> [DATA LINES]:
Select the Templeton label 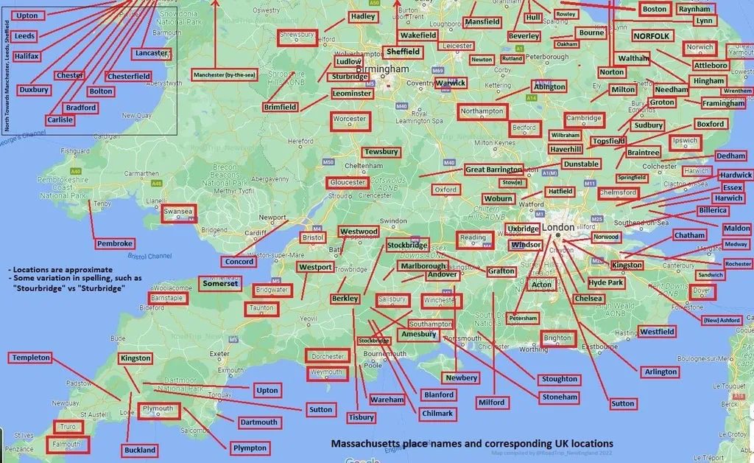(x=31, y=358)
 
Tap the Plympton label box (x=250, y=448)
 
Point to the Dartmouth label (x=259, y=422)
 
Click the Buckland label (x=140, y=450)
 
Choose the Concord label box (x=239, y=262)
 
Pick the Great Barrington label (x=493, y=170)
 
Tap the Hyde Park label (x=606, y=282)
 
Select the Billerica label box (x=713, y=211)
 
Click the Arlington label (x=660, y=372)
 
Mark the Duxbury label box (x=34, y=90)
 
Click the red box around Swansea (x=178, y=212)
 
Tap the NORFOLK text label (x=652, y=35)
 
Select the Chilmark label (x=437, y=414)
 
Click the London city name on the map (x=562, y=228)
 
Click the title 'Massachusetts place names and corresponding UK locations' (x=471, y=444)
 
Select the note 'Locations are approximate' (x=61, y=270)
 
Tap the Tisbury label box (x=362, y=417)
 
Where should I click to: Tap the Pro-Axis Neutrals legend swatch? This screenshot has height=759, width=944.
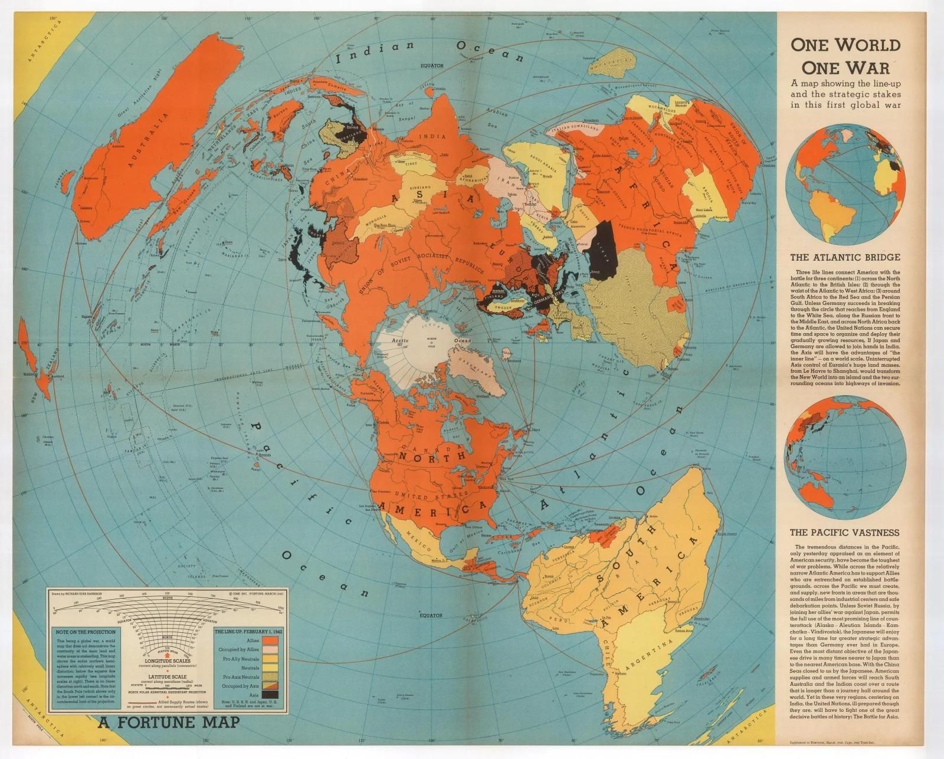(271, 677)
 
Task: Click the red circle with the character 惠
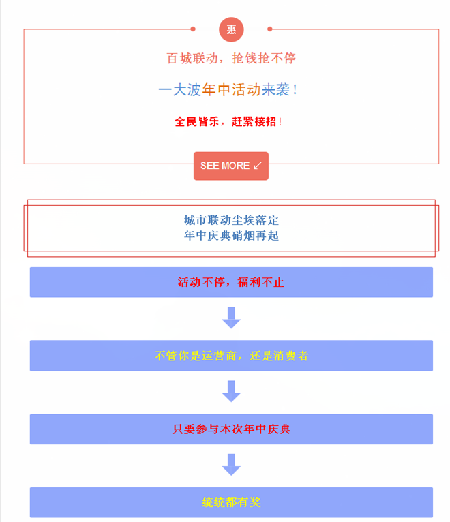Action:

> [YOUR TASK]:
Convert the data, from the line containing "Mark the Duxbury label box (x=34, y=90)" through the end, into a Markdown table with columns named Number and Line, one row per line with blank lines skipped. Leave the pictures out.

> [THE SOLUTION]:
| Number | Line |
|---|---|
| 1 | Mark the Duxbury label box (x=34, y=90) |
| 2 | Click the red box around Swansea (x=178, y=212) |
| 3 | Tap the NORFOLK text label (x=652, y=35) |
| 4 | Select the Chilmark label (x=437, y=414) |
| 5 | Click the London city name on the map (x=562, y=228) |
| 6 | Click the title 'Massachusetts place names and corresponding UK locations' (x=471, y=444) |
| 7 | Select the note 'Locations are approximate' (x=61, y=270) |
| 8 | Tap the Tisbury label box (x=362, y=417) |
| 9 | Where should I click to: Tap the Pro-Axis Neutrals legend swatch? This screenshot has height=759, width=944. |
| 10 | (271, 677) |
| 11 | Task: Click the red circle with the character 惠 |
| 12 | Action: |